## [Challenge]
Can you convert the listing, from the line containing "Given: Click the Cotton" through the line containing "I will coord(1265,644).", into a two-column CSV with the headers instruction and reply? Give one row per pair: the instruction text under instruction and its answer under reply, each as a single quoted field with any line breaks replaced by spaces.

## [Exercise materials]

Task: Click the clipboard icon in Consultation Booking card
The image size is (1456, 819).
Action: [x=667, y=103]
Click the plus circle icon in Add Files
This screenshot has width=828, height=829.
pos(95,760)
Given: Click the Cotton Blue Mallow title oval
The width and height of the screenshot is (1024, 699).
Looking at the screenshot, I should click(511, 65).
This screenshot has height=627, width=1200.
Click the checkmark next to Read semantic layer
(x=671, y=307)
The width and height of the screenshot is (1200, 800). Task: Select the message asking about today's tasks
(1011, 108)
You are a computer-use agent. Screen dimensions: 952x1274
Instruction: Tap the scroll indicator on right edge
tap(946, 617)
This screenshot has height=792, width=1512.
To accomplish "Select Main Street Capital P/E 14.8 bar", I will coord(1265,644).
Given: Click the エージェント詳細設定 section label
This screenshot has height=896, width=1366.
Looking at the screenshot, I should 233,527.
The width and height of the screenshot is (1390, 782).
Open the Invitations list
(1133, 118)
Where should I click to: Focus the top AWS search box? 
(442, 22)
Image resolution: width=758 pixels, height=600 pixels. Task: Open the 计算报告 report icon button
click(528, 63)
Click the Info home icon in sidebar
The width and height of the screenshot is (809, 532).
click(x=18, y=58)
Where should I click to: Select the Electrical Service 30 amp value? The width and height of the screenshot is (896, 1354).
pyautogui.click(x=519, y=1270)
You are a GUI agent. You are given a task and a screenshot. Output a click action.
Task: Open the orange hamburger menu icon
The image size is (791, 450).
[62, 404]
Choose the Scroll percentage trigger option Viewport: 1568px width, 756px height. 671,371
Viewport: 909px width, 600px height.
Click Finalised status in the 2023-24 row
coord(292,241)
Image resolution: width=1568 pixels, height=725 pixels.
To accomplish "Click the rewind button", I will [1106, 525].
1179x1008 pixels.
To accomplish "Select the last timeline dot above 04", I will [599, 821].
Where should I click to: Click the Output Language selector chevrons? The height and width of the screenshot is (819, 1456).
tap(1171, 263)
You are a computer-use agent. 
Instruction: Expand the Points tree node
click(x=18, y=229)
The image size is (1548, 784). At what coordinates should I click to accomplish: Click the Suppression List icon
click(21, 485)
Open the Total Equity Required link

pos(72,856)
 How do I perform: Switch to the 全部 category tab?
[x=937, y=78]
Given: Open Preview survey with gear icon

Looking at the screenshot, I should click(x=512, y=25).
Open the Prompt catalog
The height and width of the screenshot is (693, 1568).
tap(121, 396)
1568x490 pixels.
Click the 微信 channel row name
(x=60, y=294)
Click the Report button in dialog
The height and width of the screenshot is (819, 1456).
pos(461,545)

## [Result below]
instruction,reply
"Given: Click the Cotton Blue Mallow title oval The width and height of the screenshot is (1024, 699).","Looking at the screenshot, I should click(511, 65)."
"This screenshot has height=627, width=1200. Click the checkmark next to Read semantic layer","(x=671, y=307)"
"The width and height of the screenshot is (1200, 800). Task: Select the message asking about today's tasks","(1011, 108)"
"You are a computer-use agent. Screen dimensions: 952x1274 Instruction: Tap the scroll indicator on right edge","tap(946, 617)"
"This screenshot has height=792, width=1512. To accomplish ""Select Main Street Capital P/E 14.8 bar"",","I will coord(1265,644)."